> [Instructions to follow]:
Update the lines from the one with "Task: Open the Guaranty Date calendar picker" up to and including the one with "will [x=69, y=47]." by changing "computer-use agent" to "desktop agent" and leaving everything else as it is. Give back only those lines.
####
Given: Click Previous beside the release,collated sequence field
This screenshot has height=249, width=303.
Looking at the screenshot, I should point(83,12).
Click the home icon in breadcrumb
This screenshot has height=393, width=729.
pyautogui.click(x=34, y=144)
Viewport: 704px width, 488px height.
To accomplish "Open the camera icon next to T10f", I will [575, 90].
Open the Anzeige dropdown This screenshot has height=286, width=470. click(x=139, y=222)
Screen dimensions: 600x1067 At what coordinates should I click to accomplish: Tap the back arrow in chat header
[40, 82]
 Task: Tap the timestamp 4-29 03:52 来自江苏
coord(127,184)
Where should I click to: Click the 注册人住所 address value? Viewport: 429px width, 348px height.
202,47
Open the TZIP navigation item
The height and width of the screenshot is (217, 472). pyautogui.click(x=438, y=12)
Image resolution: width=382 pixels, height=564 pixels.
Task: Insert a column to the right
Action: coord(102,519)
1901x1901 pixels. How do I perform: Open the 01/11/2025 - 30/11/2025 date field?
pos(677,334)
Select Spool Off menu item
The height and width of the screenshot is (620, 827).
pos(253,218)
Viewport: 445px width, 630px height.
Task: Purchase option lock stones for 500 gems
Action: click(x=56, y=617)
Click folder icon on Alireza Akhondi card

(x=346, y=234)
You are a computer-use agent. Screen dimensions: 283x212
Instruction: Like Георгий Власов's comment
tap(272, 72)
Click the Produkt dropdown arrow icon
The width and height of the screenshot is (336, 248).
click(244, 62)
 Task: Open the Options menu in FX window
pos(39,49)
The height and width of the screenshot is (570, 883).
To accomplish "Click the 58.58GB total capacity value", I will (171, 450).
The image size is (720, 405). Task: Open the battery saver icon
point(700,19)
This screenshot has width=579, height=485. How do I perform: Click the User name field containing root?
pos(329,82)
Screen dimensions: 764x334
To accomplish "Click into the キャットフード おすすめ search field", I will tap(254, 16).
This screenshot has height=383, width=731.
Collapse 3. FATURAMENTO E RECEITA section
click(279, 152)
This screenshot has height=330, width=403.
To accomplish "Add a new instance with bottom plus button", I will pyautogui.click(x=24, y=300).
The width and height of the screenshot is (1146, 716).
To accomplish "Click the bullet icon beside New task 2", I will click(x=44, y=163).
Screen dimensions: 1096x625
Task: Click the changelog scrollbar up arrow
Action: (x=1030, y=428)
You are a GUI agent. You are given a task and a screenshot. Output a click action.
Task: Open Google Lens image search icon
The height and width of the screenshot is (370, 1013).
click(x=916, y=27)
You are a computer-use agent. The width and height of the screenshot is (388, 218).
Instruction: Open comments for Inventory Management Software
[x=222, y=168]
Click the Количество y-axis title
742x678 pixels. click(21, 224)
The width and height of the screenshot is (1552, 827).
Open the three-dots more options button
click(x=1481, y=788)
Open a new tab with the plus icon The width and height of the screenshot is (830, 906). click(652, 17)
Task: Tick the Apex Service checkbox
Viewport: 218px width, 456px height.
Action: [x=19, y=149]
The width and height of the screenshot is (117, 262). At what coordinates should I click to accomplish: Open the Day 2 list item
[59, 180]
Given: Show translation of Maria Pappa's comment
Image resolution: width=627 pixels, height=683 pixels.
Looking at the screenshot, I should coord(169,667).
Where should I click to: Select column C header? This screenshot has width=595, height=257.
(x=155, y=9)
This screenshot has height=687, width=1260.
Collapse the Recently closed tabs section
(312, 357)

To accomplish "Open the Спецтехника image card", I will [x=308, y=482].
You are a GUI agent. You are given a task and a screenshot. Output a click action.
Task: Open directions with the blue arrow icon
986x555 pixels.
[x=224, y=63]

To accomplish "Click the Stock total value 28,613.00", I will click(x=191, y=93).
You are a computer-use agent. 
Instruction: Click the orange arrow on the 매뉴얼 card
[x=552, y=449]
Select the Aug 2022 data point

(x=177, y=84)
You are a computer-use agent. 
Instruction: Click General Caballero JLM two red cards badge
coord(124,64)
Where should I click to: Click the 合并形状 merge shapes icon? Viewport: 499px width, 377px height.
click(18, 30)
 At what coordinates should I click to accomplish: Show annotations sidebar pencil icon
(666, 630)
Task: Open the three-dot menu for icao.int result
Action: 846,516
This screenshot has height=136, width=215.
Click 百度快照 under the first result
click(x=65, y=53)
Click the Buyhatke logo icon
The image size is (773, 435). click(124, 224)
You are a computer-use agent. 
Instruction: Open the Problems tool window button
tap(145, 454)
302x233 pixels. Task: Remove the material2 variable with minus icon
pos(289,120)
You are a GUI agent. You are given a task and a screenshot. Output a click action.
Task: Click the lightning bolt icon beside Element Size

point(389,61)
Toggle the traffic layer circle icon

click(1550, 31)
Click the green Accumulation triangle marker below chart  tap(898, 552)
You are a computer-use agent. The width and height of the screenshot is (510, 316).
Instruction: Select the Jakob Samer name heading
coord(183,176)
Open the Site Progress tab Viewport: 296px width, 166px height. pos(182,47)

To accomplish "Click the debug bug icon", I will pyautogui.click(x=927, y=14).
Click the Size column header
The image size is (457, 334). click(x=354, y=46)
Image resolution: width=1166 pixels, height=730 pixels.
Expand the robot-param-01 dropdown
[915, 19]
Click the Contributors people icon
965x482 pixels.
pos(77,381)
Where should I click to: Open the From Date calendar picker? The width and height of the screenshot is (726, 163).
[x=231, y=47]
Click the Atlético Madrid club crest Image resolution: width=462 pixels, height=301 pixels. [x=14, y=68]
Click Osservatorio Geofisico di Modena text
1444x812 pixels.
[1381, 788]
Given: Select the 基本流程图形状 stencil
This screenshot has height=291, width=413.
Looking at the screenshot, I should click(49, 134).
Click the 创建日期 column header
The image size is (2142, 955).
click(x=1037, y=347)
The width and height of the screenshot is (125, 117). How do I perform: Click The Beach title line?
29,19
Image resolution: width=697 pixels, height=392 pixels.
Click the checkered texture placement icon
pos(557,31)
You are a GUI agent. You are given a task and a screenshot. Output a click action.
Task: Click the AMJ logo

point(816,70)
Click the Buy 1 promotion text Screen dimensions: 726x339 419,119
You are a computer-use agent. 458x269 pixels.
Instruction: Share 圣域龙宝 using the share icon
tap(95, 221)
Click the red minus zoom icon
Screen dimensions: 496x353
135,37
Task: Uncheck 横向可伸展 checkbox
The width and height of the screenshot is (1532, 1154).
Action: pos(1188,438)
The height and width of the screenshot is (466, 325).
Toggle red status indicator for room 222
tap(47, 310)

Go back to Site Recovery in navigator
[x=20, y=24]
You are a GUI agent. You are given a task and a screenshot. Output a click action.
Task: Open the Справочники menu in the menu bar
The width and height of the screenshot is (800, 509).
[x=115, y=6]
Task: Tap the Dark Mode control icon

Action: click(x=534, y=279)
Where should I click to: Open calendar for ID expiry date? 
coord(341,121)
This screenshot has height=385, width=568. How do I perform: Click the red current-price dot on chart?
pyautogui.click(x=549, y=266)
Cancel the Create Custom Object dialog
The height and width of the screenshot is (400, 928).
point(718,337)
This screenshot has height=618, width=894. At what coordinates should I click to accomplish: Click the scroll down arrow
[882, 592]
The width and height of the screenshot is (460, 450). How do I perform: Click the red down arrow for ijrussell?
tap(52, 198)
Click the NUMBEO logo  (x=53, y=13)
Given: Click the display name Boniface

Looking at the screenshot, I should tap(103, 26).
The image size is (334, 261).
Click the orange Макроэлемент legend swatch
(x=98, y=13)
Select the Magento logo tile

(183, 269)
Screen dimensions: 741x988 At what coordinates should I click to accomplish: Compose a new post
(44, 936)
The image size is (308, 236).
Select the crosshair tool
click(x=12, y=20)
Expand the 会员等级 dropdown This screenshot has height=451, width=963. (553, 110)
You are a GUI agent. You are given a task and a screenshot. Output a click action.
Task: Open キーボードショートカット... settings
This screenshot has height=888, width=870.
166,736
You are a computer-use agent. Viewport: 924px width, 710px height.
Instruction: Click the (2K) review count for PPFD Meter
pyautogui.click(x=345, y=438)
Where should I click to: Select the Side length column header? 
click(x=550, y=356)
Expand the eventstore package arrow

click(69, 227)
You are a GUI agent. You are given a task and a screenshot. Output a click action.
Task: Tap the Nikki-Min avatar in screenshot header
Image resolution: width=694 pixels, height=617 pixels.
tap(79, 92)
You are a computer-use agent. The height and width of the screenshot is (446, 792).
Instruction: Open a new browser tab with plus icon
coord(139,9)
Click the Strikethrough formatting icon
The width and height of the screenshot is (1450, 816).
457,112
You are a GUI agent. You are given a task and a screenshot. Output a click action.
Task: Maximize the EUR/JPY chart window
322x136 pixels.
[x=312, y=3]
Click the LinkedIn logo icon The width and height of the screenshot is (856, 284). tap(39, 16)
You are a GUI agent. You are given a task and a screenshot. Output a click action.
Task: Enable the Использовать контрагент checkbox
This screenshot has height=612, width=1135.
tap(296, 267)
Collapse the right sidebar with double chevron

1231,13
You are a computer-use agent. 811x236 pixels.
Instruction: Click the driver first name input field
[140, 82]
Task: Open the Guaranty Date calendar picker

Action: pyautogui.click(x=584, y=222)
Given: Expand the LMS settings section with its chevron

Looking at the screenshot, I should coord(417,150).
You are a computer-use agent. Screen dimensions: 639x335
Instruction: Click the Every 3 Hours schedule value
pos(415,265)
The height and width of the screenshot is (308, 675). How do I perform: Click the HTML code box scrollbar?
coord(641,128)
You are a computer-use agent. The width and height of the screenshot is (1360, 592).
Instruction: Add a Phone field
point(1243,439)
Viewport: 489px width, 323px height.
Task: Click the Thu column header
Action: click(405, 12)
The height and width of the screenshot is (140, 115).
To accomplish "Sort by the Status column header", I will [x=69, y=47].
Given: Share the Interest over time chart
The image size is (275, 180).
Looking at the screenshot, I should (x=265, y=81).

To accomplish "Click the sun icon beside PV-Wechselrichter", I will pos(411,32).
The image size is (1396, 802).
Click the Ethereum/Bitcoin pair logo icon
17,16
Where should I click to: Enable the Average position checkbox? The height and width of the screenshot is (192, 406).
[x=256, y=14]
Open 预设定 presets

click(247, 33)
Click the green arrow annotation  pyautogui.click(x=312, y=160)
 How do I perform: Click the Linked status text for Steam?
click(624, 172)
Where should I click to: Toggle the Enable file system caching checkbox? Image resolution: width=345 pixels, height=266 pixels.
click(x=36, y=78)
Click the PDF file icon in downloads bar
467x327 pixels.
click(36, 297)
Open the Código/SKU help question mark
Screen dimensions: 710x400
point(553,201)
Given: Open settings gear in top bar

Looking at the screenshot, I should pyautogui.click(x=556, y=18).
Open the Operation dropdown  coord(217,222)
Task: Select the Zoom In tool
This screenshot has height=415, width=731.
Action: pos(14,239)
####
> [Output below]:
Task: Open the Guaranty Date calendar picker

Action: pyautogui.click(x=584, y=222)
Given: Expand the LMS settings section with its chevron

Looking at the screenshot, I should coord(417,150).
You are a desktop agent. Screen dimensions: 639x335
Instruction: Click the Every 3 Hours schedule value
pos(415,265)
The height and width of the screenshot is (308, 675). How do I perform: Click the HTML code box scrollbar?
coord(641,128)
You are a desktop agent. The width and height of the screenshot is (1360, 592).
Instruction: Add a Phone field
point(1243,439)
Viewport: 489px width, 323px height.
Task: Click the Thu column header
Action: click(405, 12)
The height and width of the screenshot is (140, 115).
To accomplish "Sort by the Status column header", I will [x=69, y=47].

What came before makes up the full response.